(Given records)

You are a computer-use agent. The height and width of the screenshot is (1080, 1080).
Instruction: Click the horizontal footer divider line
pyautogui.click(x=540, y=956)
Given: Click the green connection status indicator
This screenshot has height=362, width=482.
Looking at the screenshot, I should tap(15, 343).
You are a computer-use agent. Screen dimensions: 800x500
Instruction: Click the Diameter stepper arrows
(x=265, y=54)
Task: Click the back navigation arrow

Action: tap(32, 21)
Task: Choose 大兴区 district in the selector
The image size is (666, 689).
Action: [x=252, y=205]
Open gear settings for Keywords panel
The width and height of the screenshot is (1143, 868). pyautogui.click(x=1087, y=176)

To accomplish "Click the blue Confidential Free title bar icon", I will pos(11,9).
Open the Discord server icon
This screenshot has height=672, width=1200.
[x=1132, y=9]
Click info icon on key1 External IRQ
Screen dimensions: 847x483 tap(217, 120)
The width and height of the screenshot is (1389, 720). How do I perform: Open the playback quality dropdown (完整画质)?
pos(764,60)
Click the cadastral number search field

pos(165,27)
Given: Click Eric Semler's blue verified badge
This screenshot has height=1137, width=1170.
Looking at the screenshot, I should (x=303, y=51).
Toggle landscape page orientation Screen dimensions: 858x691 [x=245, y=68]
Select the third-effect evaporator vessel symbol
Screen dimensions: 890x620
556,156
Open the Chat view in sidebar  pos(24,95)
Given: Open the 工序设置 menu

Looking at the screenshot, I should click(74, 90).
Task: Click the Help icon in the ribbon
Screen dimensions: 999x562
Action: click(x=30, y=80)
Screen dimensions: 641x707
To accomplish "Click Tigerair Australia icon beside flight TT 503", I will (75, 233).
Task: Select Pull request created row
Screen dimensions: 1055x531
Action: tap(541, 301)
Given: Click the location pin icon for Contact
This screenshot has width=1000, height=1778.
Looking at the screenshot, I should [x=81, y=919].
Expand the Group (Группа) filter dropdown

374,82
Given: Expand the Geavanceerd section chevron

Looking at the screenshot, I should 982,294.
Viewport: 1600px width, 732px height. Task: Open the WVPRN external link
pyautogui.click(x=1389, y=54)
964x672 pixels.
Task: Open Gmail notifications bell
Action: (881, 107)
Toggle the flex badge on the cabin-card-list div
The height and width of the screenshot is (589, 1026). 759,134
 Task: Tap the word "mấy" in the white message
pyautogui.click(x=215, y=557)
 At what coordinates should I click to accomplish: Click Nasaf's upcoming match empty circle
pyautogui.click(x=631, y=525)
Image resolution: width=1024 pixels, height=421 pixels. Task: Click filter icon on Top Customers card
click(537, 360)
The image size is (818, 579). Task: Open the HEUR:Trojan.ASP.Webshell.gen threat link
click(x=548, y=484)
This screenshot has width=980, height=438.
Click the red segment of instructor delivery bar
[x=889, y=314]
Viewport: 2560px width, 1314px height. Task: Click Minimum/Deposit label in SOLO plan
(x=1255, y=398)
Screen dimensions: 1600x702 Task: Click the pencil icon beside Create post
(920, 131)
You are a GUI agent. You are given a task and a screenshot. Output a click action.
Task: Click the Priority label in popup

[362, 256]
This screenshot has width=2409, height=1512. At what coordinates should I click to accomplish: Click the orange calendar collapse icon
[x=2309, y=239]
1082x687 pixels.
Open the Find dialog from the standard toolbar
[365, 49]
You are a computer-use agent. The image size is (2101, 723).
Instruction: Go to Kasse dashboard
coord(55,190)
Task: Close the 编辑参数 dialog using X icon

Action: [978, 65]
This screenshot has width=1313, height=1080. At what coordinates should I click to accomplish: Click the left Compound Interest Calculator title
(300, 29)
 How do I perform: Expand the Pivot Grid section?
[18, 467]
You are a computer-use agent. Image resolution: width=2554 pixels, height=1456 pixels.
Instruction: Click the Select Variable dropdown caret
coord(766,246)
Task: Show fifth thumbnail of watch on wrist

(End Given records)

Task statement:
The string "agent" may appear in lines of the entries above. Say how many such lines there are, as a number only.

Response below:
5